Items listed in a dataset
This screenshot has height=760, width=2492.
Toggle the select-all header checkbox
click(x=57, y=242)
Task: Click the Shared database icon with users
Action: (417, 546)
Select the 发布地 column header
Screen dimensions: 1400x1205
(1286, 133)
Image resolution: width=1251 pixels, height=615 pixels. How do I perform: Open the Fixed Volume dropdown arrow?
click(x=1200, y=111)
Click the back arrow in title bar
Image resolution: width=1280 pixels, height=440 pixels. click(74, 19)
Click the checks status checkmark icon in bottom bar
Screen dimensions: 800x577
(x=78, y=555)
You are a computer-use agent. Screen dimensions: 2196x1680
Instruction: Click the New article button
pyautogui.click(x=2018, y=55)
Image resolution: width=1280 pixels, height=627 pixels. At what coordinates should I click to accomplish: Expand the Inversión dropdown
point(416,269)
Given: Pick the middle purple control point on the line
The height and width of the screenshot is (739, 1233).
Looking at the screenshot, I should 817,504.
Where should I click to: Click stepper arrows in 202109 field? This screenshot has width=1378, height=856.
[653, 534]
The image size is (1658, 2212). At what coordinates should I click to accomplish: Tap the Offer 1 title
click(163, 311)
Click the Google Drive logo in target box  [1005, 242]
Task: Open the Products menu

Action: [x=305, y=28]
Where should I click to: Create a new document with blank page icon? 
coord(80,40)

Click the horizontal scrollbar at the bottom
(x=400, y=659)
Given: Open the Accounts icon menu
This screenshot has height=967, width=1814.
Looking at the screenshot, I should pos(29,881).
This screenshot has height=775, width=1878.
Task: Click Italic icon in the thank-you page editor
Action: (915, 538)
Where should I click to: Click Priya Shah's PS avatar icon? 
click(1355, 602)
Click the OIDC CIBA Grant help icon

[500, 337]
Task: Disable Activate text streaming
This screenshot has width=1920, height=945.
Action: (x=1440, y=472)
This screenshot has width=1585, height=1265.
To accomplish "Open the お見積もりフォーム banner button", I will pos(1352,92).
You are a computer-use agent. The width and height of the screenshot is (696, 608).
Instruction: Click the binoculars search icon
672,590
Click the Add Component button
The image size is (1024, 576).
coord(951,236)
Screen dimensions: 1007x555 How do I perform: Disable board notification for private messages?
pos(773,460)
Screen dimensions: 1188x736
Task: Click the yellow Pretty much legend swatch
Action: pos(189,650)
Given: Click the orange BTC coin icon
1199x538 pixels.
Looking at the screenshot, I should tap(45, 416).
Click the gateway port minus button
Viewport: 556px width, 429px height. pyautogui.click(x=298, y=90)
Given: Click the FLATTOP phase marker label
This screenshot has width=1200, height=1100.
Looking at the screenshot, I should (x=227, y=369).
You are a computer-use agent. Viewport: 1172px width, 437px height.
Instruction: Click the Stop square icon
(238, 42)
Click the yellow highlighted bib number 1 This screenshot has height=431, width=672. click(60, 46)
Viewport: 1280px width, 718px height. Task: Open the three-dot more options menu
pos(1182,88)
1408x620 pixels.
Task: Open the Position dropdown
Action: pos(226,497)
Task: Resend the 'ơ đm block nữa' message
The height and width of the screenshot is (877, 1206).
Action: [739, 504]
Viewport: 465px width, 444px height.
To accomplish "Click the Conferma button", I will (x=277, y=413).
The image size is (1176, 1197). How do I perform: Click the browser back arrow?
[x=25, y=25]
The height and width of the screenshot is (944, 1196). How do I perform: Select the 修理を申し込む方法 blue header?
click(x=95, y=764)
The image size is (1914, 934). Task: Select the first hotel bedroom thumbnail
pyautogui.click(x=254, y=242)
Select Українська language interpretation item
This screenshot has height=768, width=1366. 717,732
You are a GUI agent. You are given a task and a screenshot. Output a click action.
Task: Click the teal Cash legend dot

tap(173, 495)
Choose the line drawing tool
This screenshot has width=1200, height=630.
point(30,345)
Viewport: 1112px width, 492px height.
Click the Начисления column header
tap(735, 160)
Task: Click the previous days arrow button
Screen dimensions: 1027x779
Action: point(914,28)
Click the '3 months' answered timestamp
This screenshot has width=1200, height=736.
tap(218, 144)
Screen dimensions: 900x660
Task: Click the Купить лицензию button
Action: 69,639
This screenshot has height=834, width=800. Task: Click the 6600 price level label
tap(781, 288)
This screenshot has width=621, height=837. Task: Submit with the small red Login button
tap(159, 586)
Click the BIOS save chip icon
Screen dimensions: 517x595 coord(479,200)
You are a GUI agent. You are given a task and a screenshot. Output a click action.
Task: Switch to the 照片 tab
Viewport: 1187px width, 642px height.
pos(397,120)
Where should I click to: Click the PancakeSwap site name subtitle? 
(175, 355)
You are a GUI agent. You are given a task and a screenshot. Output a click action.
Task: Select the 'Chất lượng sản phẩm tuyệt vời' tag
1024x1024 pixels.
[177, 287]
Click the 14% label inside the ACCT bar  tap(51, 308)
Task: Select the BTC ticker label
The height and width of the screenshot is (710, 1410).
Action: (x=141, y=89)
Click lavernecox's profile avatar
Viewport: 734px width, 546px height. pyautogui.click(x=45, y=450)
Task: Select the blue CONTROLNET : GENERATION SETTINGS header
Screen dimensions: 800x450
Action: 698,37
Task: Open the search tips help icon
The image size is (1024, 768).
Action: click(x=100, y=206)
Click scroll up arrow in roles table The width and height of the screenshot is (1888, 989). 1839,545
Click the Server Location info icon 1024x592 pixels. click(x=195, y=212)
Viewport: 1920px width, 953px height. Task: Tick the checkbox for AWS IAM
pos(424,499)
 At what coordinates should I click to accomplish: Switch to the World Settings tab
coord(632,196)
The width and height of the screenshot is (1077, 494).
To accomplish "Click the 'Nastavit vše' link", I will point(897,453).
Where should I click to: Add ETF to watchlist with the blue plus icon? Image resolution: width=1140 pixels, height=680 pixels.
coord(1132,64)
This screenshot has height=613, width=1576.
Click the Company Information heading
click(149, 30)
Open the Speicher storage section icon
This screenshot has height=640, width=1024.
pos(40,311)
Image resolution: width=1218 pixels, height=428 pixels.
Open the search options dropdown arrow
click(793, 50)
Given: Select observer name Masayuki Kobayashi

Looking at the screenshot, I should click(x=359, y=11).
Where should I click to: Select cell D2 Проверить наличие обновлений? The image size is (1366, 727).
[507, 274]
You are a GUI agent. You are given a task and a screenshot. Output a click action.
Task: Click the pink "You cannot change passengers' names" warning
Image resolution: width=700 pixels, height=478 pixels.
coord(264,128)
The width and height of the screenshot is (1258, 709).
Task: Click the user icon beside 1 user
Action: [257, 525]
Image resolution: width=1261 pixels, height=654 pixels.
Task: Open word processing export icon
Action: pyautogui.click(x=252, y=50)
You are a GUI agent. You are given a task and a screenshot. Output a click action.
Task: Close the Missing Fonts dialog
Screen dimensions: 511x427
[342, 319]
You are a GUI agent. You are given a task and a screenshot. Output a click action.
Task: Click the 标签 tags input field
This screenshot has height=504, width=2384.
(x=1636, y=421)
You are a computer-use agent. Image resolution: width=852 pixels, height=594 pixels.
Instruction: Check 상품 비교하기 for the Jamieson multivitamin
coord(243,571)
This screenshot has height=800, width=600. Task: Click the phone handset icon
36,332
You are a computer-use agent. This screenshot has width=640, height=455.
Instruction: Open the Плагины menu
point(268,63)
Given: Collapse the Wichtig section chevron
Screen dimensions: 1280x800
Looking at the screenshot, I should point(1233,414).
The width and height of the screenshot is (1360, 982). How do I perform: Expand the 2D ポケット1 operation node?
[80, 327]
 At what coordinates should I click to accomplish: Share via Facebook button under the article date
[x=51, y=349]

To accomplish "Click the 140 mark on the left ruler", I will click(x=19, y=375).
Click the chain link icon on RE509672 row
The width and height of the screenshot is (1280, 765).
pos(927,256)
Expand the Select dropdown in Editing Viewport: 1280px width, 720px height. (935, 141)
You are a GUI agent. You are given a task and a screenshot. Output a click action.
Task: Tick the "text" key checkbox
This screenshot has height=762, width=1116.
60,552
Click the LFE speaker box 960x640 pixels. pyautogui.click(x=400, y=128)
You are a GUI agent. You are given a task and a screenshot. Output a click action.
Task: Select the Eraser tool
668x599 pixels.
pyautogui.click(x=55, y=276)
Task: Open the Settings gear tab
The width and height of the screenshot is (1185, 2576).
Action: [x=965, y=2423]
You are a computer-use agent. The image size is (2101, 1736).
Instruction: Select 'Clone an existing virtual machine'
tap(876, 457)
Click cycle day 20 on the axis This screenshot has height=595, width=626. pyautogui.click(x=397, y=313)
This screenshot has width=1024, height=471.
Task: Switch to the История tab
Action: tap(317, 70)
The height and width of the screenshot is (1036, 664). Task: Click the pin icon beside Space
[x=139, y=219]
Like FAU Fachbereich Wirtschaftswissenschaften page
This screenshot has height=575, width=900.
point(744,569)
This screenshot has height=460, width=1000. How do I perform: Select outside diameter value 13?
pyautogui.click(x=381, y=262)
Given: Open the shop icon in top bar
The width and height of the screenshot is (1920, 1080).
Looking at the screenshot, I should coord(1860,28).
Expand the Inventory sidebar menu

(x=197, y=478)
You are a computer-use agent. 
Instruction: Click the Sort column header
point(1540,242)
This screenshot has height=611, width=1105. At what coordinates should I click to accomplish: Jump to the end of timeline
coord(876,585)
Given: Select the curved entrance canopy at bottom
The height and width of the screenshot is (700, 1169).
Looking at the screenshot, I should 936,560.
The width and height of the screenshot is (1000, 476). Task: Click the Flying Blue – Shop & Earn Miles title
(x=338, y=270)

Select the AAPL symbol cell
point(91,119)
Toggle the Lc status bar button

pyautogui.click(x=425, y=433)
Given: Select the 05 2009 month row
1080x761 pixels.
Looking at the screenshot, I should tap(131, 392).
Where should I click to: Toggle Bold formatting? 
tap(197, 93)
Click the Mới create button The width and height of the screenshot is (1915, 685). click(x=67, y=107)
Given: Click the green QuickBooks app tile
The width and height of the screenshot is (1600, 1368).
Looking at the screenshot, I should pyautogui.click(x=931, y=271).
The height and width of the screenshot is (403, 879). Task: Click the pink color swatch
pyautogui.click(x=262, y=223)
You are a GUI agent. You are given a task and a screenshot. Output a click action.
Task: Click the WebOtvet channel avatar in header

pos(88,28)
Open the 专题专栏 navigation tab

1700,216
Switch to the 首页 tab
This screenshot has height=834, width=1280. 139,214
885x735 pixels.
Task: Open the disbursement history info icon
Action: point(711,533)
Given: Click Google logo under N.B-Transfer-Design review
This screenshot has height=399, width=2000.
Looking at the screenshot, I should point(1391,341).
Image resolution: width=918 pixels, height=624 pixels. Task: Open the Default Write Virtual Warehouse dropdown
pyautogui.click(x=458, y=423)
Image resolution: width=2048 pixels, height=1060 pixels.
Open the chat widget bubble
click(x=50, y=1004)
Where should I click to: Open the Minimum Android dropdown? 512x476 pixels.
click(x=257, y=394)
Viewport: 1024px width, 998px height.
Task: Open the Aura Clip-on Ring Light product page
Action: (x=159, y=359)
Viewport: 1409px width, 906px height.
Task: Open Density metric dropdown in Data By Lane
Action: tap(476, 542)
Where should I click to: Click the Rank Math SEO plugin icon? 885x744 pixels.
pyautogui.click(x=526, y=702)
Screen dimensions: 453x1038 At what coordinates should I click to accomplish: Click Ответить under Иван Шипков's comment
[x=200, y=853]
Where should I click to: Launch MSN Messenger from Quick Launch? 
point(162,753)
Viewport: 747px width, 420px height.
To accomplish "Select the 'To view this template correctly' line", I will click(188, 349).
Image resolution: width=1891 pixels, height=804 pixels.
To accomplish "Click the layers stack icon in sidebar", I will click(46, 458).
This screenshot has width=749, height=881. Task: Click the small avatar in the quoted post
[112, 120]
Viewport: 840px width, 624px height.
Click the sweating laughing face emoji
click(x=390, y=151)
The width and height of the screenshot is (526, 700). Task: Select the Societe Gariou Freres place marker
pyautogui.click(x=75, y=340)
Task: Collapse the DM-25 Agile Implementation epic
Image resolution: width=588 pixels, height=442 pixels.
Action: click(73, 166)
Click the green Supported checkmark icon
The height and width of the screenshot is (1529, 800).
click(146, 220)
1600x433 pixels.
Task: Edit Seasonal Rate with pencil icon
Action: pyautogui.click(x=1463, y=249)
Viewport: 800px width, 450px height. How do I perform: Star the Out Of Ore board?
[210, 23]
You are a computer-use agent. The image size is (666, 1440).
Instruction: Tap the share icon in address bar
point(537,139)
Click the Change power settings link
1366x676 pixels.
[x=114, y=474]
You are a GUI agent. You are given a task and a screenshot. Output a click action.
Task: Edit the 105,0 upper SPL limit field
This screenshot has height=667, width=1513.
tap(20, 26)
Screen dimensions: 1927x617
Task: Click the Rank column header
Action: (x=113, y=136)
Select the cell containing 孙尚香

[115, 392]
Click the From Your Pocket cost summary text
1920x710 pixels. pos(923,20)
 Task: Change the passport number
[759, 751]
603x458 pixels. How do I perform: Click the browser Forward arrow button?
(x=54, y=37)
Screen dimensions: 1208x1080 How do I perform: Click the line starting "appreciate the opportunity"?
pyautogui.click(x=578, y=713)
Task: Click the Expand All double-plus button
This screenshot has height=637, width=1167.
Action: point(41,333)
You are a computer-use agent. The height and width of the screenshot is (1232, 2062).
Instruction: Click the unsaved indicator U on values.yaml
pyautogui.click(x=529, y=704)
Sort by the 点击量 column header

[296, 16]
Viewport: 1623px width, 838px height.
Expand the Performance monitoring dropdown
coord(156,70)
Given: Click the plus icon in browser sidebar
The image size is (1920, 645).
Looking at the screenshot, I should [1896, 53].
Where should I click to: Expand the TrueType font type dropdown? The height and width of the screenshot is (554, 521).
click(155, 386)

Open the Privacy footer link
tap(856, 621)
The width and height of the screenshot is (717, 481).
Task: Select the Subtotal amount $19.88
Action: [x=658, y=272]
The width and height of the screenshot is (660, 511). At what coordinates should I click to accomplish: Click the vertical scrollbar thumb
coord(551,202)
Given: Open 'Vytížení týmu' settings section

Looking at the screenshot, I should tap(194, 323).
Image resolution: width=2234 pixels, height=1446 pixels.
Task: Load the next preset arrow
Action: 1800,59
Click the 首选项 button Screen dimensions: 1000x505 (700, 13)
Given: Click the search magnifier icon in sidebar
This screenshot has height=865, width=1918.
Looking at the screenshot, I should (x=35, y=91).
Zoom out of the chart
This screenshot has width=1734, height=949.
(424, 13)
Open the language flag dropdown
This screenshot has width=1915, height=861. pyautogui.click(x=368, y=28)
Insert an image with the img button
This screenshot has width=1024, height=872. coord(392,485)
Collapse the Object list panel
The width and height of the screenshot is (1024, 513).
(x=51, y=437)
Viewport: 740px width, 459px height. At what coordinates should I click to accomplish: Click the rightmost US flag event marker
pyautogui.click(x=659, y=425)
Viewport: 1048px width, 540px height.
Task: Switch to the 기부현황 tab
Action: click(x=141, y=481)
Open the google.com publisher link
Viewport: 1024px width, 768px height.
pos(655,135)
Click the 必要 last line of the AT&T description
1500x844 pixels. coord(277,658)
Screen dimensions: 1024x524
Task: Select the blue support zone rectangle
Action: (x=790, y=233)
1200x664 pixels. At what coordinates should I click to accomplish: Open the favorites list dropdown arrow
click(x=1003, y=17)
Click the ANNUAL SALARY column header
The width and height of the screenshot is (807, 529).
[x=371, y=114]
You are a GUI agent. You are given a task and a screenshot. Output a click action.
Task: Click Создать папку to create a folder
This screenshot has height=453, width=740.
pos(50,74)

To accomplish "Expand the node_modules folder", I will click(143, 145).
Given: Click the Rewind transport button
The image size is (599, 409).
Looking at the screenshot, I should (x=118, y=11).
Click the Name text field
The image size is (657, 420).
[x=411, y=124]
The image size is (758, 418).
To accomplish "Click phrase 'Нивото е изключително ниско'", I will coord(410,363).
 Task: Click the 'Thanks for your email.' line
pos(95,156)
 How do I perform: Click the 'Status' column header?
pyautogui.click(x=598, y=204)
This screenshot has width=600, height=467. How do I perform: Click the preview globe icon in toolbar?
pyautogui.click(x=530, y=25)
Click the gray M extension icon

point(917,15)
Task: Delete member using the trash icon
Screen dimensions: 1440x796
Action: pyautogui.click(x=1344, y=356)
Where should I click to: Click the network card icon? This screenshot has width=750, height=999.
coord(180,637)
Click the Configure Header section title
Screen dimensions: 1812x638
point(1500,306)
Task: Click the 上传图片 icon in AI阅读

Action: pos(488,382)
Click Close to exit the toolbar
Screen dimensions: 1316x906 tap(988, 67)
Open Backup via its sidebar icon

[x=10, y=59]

▸ **What you will do**
Among the records above, a stretch begins at the line containing "This screenshot has height=637, width=1167." and ends at the line containing "Viewport: 1623px width, 838px height.". Restate that stretch word for word, and nothing else.

▸ **Answer to the problem**
This screenshot has height=637, width=1167.
Action: point(41,333)
You are a computer-use agent. The height and width of the screenshot is (1232, 2062).
Instruction: Click the unsaved indicator U on values.yaml
pyautogui.click(x=529, y=704)
Sort by the 点击量 column header

[296, 16]
Viewport: 1623px width, 838px height.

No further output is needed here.